Before the rescan worker started by the task at CPU 3 completes, if another
task calls btrfs_ioctl_quota_rescan(), it will get -EINPROGRESS because the
flag BTRFS_QGROUP_STATUS_FLAG_RESCAN is set at fs_info->qgroup_flags, which
is expected and correct behaviour.

However if other task calls btrfs_ioctl_quota_rescan_wait() before the
rescan worker started by the task at CPU 3 completes, it will return
immediately without waiting for the new rescan worker to complete,
because fs_info->qgroup_rescan_running is set to false by CPU 2.

This race is making test case btrfs/171 (from fstests) to fail often:

  btrfs/171 9s ... - output mismatch (see /home/fdmanana/git/hub/xfstests/results//btrfs/171.out.bad)
      --- tests/btrfs/171.out     2018-09-16 21:30:48.505104287 +0100
      +++ /home/fdmanana/git/hub/xfstests/results//btrfs/171.out.bad      2019-09-19 02:01:36.938486039 +0100
      @@ -1,2 +1,3 @@
       QA output created by 171
      +ERROR: quota rescan failed: Operation now in progress
       Silence is golden
      ...
      (Run 'diff -u /home/fdmanana/git/hub/xfstests/tests/btrfs/171.out /home/fdmanana/git/hub/xfstests/results//btrfs/171.out.bad'  to see the entire diff)

That is because the test calls the btrfs-progs commands "qgroup quota
rescan -w", "qgroup assign" and "qgroup remove" in a sequence that makes
calls to the rescan start ioctl fail with -EINPROGRESS (note the "btrfs"
commands 'qgroup assign' and 'qgroup remove' often call the rescan start
ioctl after calling the qgroup assign ioctl, btrfs_ioctl_qgroup_assign()),
since previous waits didn't actually wait for a rescan worker to complete.

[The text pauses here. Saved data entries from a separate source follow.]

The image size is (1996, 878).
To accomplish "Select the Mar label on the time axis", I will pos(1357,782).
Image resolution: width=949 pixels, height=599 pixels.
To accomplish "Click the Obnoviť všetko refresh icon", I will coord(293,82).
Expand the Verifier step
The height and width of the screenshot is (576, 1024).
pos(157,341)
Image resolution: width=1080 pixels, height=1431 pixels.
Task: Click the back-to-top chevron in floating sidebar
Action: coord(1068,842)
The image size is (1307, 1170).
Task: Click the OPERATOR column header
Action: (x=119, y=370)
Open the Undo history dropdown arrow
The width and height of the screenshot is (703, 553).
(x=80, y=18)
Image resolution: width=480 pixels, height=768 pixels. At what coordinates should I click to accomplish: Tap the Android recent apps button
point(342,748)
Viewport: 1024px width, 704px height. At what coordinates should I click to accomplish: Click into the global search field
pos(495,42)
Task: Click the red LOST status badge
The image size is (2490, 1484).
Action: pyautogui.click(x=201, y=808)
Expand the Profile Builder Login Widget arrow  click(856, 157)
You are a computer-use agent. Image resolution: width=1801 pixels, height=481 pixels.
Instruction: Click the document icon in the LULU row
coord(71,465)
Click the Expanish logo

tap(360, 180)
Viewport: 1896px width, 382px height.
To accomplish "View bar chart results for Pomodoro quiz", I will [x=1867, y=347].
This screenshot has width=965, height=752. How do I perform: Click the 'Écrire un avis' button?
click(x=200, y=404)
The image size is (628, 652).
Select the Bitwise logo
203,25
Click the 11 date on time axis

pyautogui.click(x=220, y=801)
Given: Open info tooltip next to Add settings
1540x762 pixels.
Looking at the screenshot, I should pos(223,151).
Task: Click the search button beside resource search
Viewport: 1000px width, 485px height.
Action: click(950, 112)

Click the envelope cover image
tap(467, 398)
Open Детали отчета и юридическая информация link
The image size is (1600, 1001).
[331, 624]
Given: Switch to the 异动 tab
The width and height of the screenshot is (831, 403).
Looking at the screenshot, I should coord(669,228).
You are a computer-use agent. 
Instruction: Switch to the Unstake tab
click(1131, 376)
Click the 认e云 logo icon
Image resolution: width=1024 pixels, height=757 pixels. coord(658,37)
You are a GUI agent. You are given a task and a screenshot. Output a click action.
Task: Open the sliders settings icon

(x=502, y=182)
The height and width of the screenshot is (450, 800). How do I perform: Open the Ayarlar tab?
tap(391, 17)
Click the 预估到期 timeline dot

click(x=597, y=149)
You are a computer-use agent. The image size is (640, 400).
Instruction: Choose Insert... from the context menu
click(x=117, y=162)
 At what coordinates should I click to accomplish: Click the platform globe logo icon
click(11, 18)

Another problem the race can cause is missing wake ups for waiters, since
the call to complete_all() happens outside a critical section and after
clearing the flag BTRFS_QGROUP_STATUS_FLAG_RESCAN. In the sequence diagram
above, if we have a waiter for the first rescan task (executed by CPU 2),
then fs_info->qgroup_rescan_completion.wait is not empty, and if after the
rescan worker clears BTRFS_QGROUP_STATUS_FLAG_RESCAN and before it calls
complete_all() against fs_info->qgroup_rescan_completion, the task at CPU 3
calls init_completion() against fs_info->qgroup_rescan_completion which
re-initilizes its wait queue to an empty queue, therefore causing the
rescan worker at CPU 2 to call complete_all() against an empty queue, never
waking up the task waiting for that rescan worker.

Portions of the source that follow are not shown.